→ Given task: Please pick out every line in the records below that contains the word "Open" and copy each one.

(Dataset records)
========
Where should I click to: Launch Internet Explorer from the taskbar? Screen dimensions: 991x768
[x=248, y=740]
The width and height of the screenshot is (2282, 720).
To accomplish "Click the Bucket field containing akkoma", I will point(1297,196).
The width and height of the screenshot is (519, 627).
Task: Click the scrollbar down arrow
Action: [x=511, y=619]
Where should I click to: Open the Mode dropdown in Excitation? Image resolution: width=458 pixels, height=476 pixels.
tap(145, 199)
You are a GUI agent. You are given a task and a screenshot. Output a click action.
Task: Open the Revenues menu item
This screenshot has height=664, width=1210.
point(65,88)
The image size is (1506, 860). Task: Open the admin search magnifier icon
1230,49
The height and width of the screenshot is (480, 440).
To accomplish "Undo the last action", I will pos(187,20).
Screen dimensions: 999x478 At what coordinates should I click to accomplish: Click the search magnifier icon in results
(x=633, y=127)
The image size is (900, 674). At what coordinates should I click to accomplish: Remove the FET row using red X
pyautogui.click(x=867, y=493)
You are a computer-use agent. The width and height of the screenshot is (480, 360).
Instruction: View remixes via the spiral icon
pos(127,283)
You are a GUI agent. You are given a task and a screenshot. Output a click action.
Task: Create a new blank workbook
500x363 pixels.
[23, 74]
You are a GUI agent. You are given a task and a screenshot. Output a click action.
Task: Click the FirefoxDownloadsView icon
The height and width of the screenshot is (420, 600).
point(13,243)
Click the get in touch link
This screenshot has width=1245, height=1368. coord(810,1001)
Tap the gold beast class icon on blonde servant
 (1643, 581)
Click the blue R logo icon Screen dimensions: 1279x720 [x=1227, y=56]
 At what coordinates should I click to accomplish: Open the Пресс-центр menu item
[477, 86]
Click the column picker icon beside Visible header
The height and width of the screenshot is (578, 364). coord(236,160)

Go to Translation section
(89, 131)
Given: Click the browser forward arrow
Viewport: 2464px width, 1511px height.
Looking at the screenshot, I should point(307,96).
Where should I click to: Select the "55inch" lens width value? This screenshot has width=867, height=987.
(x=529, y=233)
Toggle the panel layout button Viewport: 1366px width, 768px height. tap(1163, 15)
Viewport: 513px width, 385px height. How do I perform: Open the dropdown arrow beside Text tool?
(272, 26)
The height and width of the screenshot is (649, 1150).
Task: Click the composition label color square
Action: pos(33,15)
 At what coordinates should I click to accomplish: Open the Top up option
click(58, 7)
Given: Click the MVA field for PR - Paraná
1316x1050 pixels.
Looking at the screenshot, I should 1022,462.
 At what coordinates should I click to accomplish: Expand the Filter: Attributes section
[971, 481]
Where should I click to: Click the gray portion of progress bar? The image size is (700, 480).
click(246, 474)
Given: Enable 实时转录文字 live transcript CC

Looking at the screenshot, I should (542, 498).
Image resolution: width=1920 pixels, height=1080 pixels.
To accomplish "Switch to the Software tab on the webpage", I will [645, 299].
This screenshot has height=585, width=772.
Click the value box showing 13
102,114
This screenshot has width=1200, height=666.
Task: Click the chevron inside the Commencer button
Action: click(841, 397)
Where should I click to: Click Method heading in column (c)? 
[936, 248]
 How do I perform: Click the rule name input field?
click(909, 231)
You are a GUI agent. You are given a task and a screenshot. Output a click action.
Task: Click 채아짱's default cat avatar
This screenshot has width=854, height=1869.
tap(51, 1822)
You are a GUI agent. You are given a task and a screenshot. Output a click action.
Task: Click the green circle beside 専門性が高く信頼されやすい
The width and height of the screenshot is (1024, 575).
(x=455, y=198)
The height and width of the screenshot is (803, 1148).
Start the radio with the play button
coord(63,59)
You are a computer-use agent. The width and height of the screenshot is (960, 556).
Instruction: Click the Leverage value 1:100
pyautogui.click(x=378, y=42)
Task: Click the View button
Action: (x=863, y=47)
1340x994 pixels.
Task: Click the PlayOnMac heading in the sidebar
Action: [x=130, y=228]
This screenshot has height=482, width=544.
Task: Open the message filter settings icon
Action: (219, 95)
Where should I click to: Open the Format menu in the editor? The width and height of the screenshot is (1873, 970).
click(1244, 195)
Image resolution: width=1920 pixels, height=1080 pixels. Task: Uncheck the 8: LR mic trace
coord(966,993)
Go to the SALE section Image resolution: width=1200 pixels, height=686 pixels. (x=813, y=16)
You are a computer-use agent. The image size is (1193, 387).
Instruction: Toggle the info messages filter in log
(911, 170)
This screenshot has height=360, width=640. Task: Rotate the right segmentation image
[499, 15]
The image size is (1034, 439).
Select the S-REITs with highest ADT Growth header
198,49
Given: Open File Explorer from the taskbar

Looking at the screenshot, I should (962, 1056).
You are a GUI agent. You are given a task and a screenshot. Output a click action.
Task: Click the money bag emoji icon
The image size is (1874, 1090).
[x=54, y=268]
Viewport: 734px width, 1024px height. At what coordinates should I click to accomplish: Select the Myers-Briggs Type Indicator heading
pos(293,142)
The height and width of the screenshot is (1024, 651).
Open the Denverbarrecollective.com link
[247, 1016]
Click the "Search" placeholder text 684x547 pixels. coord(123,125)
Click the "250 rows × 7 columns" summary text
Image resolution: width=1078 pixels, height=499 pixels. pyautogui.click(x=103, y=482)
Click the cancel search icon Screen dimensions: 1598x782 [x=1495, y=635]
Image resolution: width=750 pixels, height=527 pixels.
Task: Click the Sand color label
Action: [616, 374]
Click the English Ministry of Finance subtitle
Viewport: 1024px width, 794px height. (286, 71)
========
→ Answer to the task:
Where should I click to: Open the Mode dropdown in Excitation? Image resolution: width=458 pixels, height=476 pixels.
Task: Open the Revenues menu item
The image size is (1506, 860). Task: Open the admin search magnifier icon
 At what coordinates should I click to accomplish: Open the Пресс-центр menu item
Viewport: 513px width, 385px height. How do I perform: Open the dropdown arrow beside Text tool?
 At what coordinates should I click to accomplish: Open the Top up option
Task: Open the message filter settings icon
Where should I click to: Open the Format menu in the editor? The width and height of the screenshot is (1873, 970).
Given: Open File Explorer from the taskbar
Open the Denverbarrecollective.com link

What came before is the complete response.